Tía Dora le alargó un pedazo de papel.

– Aquí están los nombres.

– ¿El teniente Bernt Ohlsen? -preguntó Bielert con lentitud, mientras estudiaba el pedazo de papel-. Un criminal de Estado. ¿Y quieres que le permita recibir visitas? Sólo siento desprecio por esos individuos. Hay que eliminar a esos representantes de la plutocracia. Si tuviera las manos libres ¡Destruiría a familias enteras!

Tenía el rostro deformado por un odio enfermizo.

Tía Dora le observaba, indiferente. En el otro extremo de la sala; unos clientes se alejaron, inquietos. Habían presentido quién era aquel hombre. De pronto, tuvieron prisa, echaron el dinero sobre la mesa y abandonaron el restaurante.

– Tengo una lista de nombres tan larga -prosiguió- que el Gruppenführer Müller se quedaría boquiabierto.

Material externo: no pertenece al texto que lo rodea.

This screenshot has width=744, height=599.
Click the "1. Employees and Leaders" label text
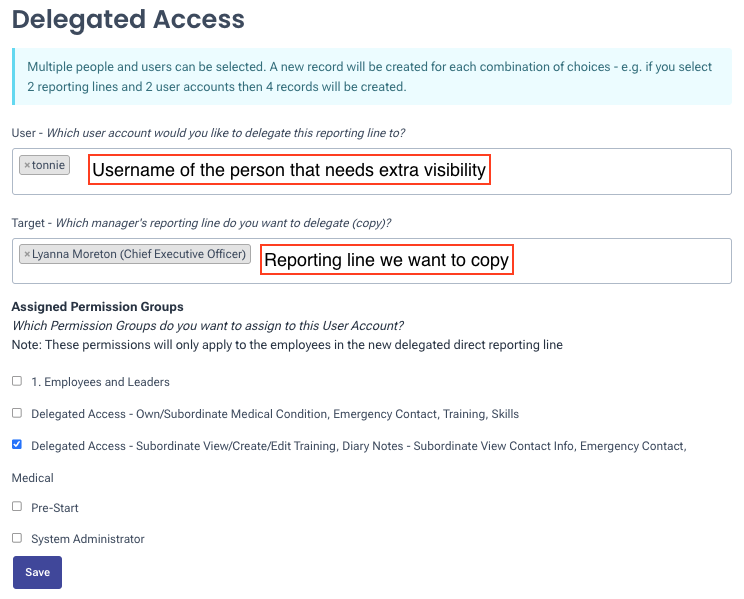pos(100,382)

No se trata únicamente de la guerra. Vivimos una revolución y yo me considero uno de sus jefes. Tengo un trabajo desagradable. Pero me gusta.

– Tienes razón -asintió tía Dora, que le observaba por el rabillo del ojo-. No hay que ser blando con los traidores y los desertores. A mí los remordimientos me atormentan, a veces. Con frecuencia, siento deseos de devolver todo lo que tengo en mis diversos escondrijos. Objetos que he olvidado desde hace mucho tiempo y que luego, de repente, me encuentro con unas fotografías y unos documentos en la mano, y sé que mi deber estriba en enviarlos a Berlín. El otro día, vi a Müller. Se presentó inesperadamente en el café. Hacía años que no nos veíamos. Nos satisfizo tanto el encuentro que nos emborrachamos.

– ¿Qué Müller? -preguntó Paul Bielert, con expresión inquieta.

– El adjunto de Heydrich, tu difunto jefe. El Brigadenführer Heinrich Muller. Regamos el acontecimiento. No nos habíamos visto desde que había ascendido a Untersturmführer.

– ¡No sabía que conocieses a Heinrich Müller! -murmuró Bielert, sin conseguir ocultar su sorpresa-. Sin embargo, nunca has estado en Berlín. Esto lo sé con seguridad.

– No me digas que has hecho espiar a tu vieja amiga, Paul.

– ¿Quién habla de espionaje? Sólo pienso en tu seguridad -dijo sonriente, suave corno un gato-. En estos tiempos agitados pueden ocurrir tantas cosas…

– Eres muy amable, Paul -contestó ella, sarcástica-. Pero cuando hablas de seguridad, ¿no piensas más en la tuya que en la mía? Sería una lástima para ti que me ocurriera algo.

Bielert se encogió de hombros, encendió otro cigarrillo y bebió otro sorbito de coñac.